(Stored items)
══════════════════════════════

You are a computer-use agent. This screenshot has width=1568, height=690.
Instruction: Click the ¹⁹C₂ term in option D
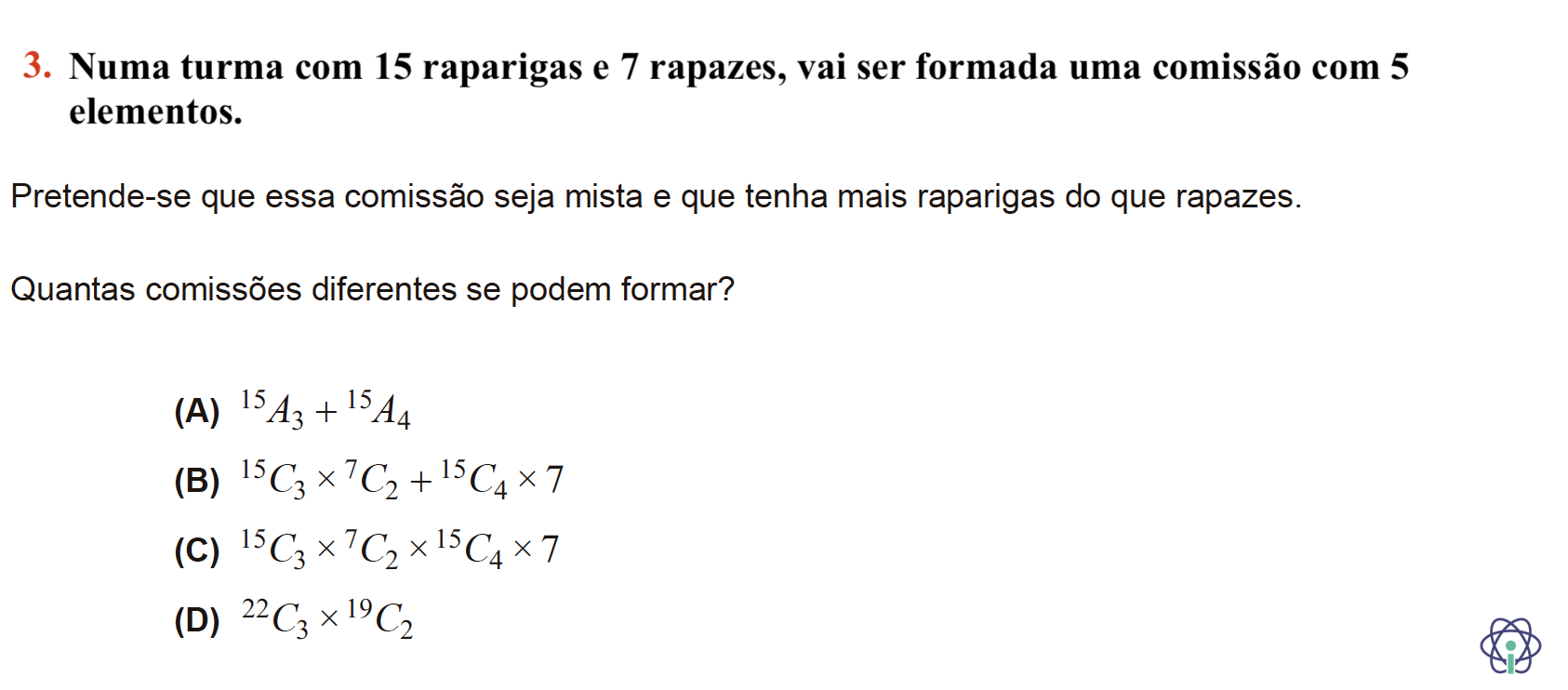379,618
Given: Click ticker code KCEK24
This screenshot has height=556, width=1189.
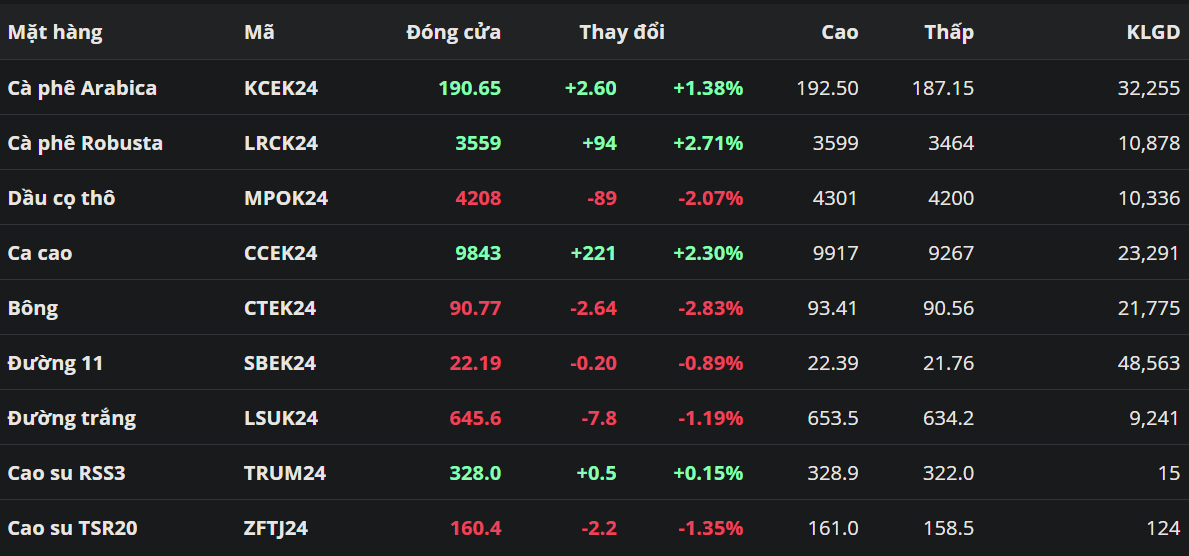Looking at the screenshot, I should click(281, 88).

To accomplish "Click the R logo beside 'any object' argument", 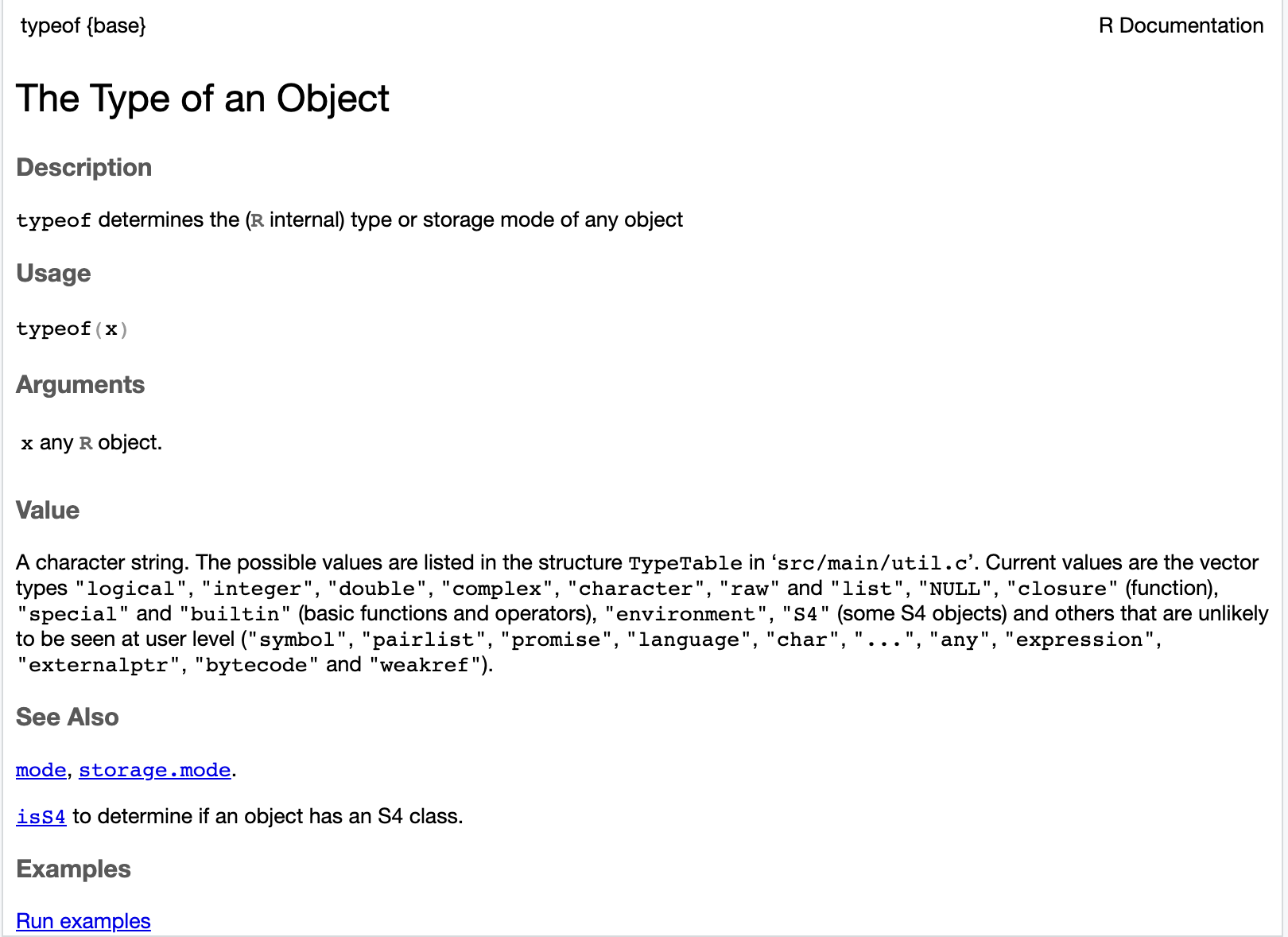I will click(86, 443).
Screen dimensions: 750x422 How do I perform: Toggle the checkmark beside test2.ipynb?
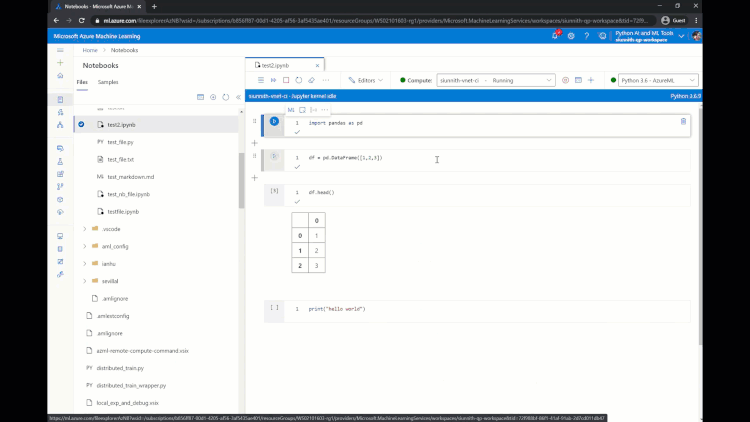81,124
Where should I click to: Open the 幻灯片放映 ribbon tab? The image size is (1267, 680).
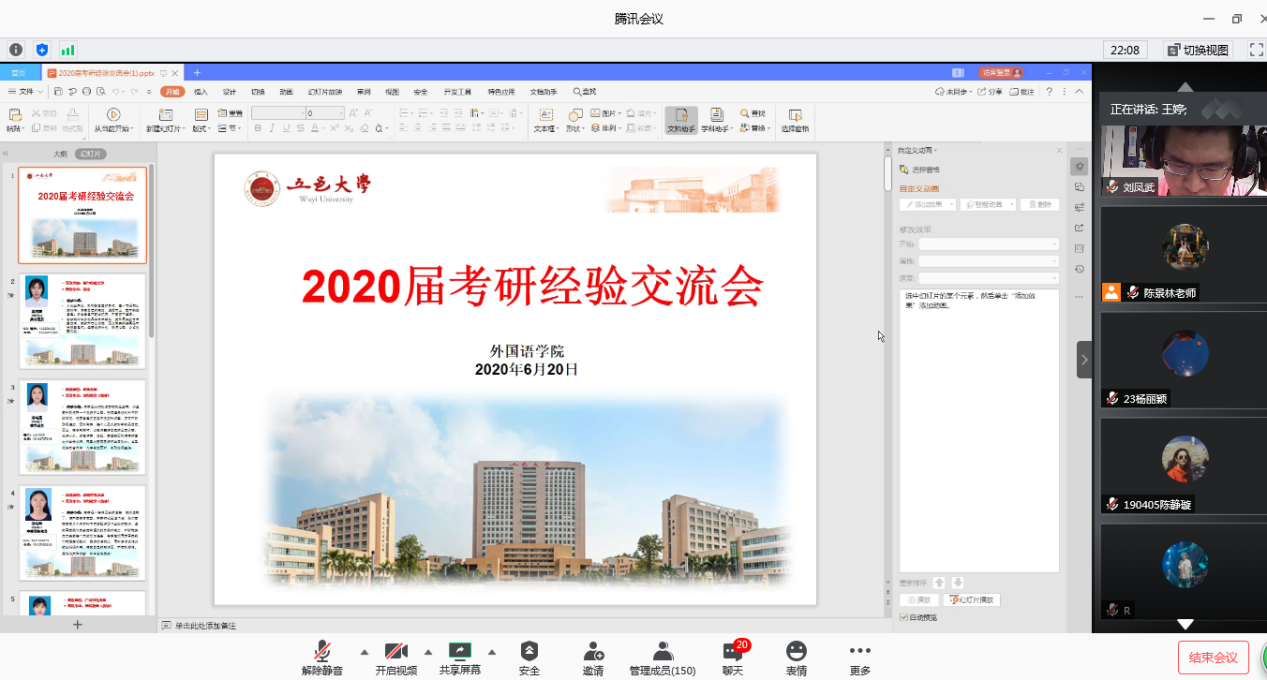[325, 92]
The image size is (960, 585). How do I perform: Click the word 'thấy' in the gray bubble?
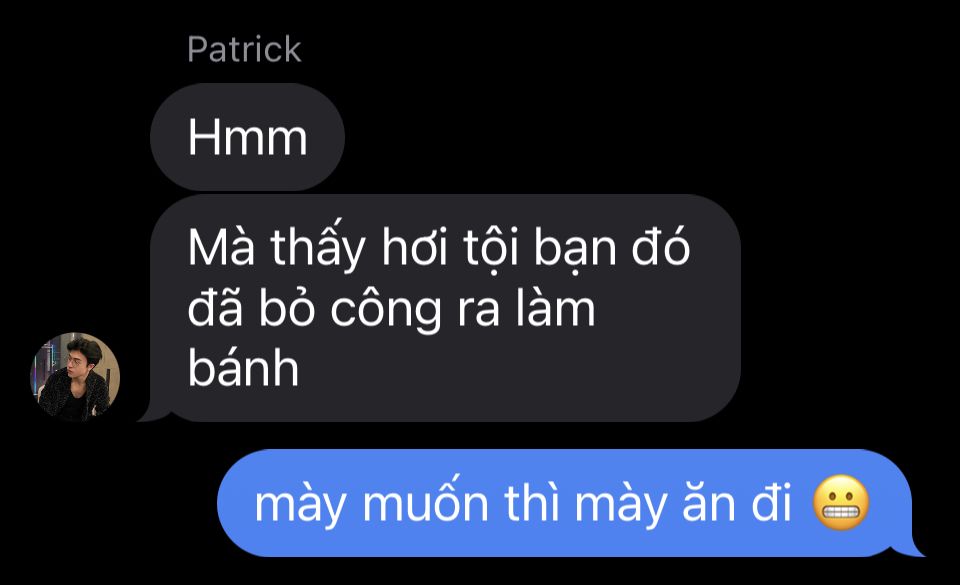(318, 248)
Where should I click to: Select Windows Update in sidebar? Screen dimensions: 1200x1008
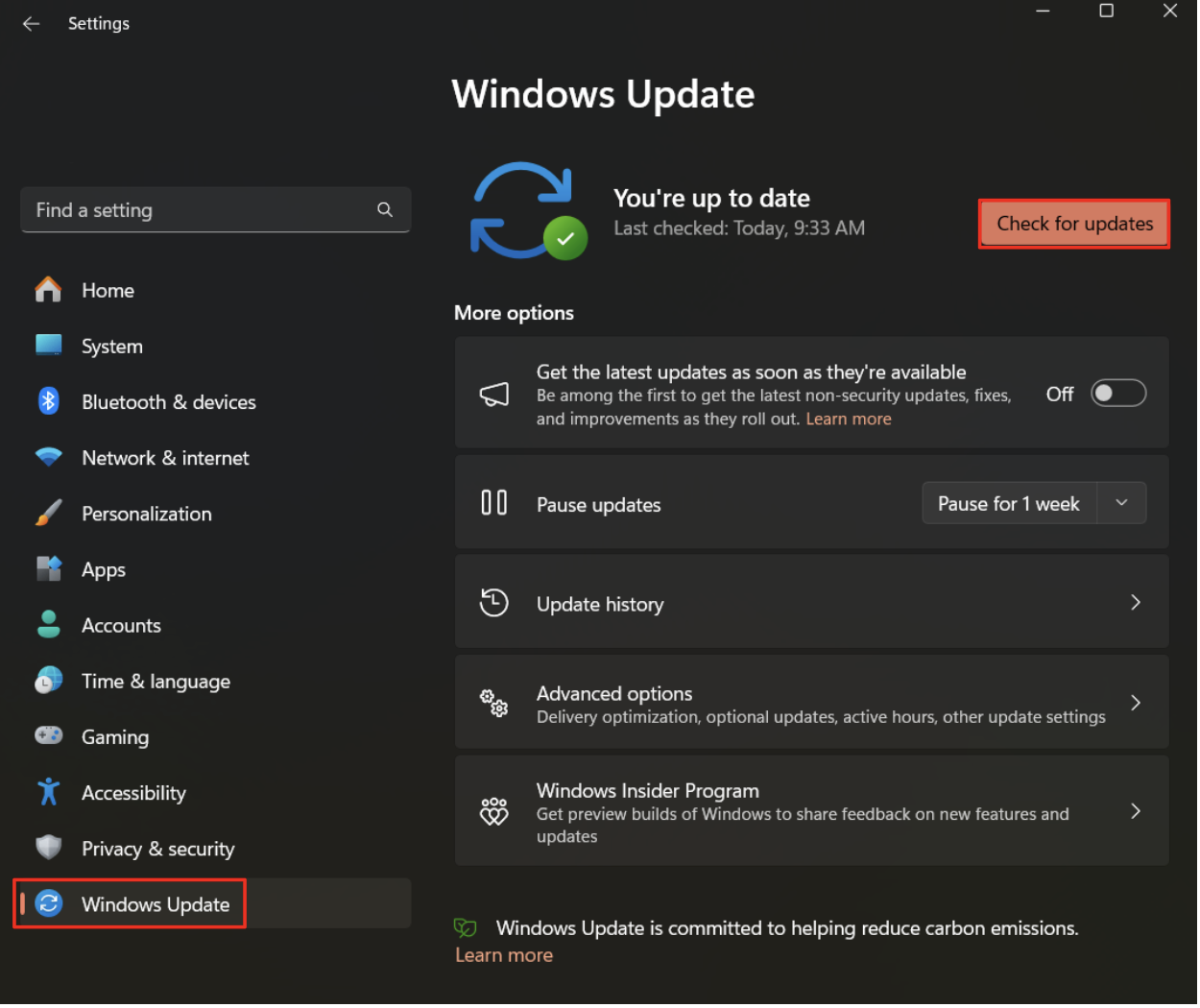(x=130, y=903)

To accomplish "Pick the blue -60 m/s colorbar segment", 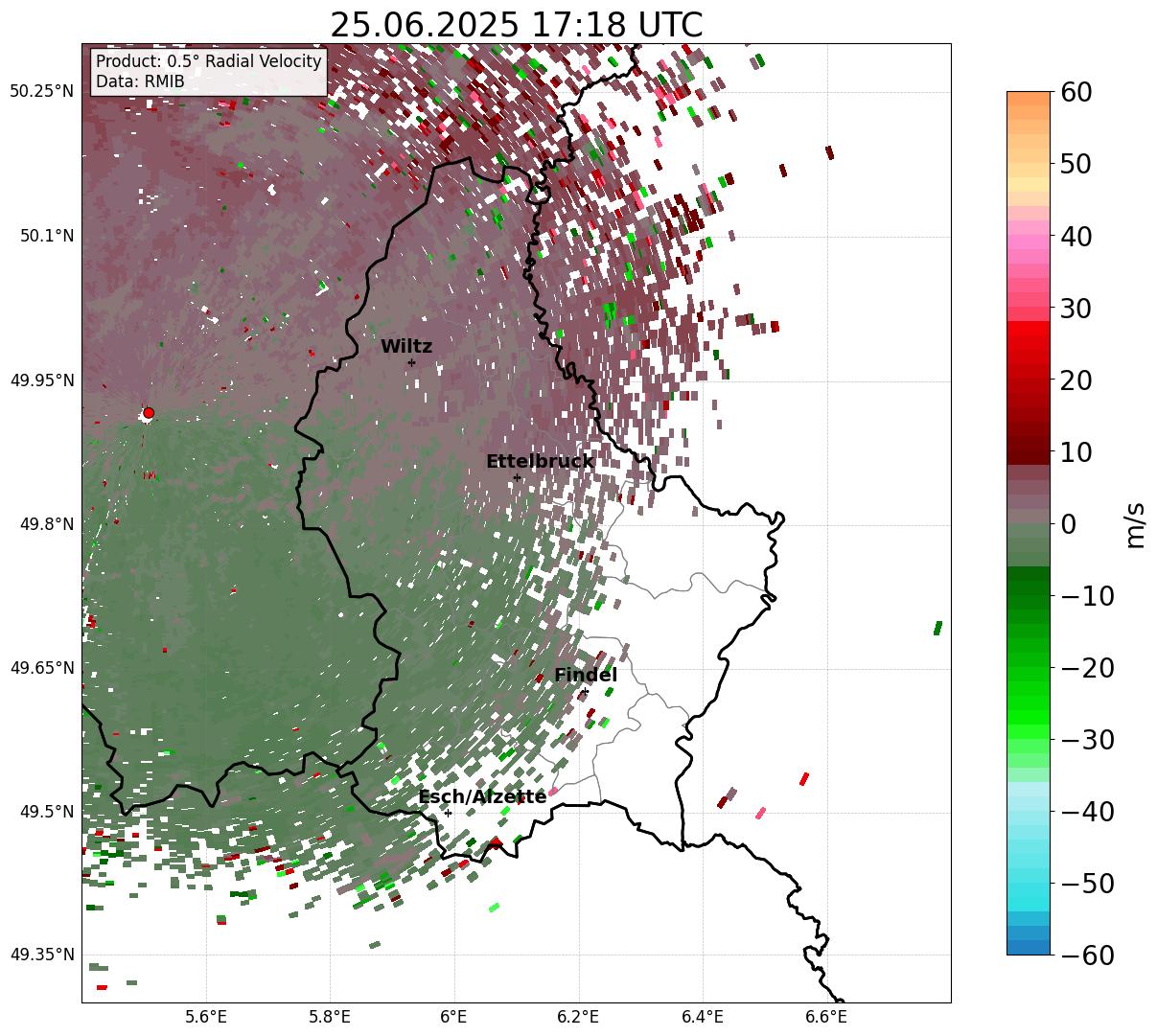I will coord(1029,947).
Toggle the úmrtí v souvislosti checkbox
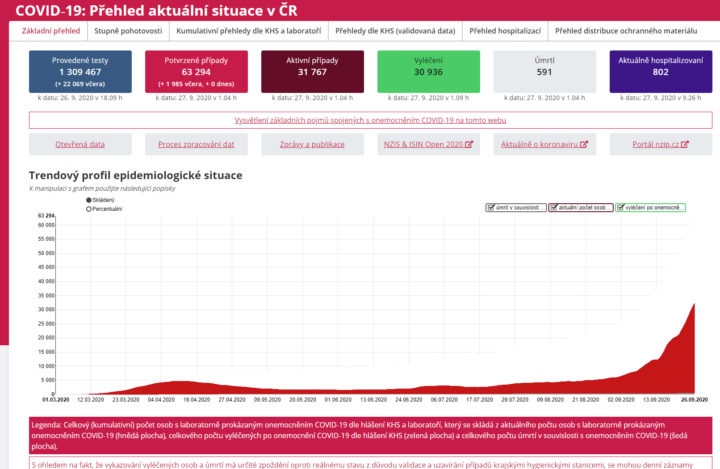This screenshot has height=469, width=720. tap(491, 207)
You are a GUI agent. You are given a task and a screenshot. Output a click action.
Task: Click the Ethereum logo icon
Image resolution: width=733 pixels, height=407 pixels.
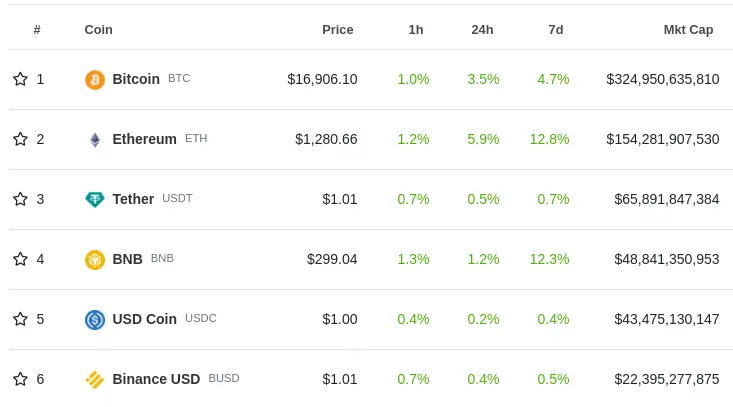pos(95,139)
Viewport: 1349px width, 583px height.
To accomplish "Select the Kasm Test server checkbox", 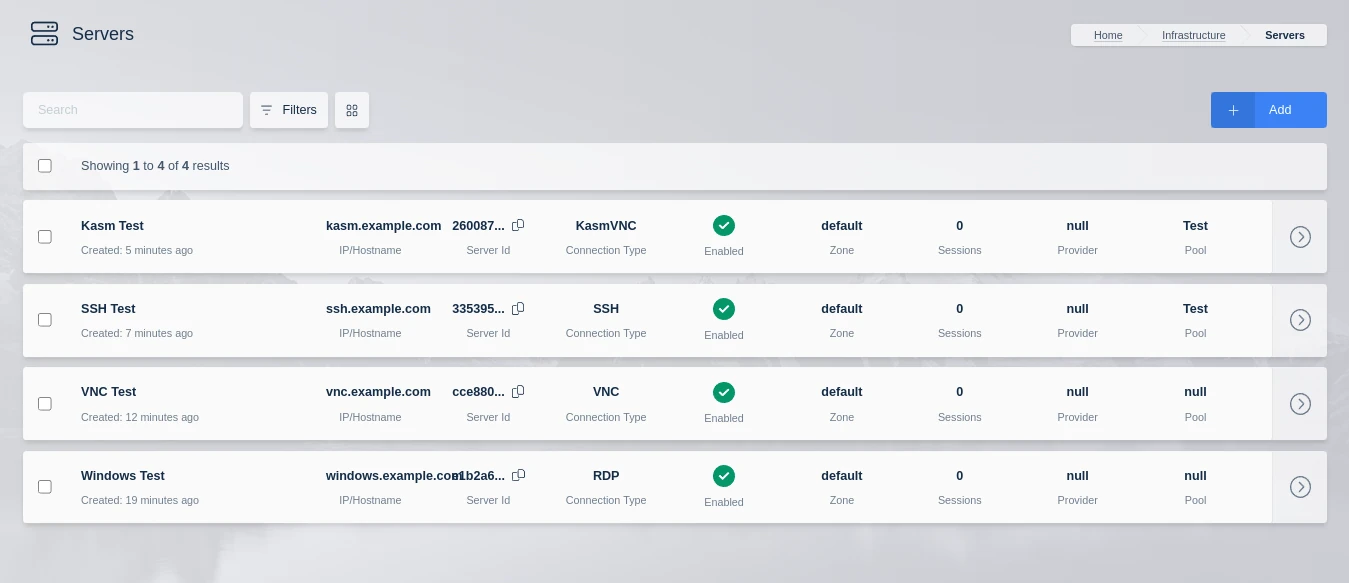I will pos(45,237).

══════════════════════════════

* Aim of the exercise
Pull out all lines containing the word "agent" from the entries above.

* Response to the task
You are a computer-use agent. This screenshot has width=1568, height=690.
You are a GUI agent. You are given a task and a screenshot. Output a click action.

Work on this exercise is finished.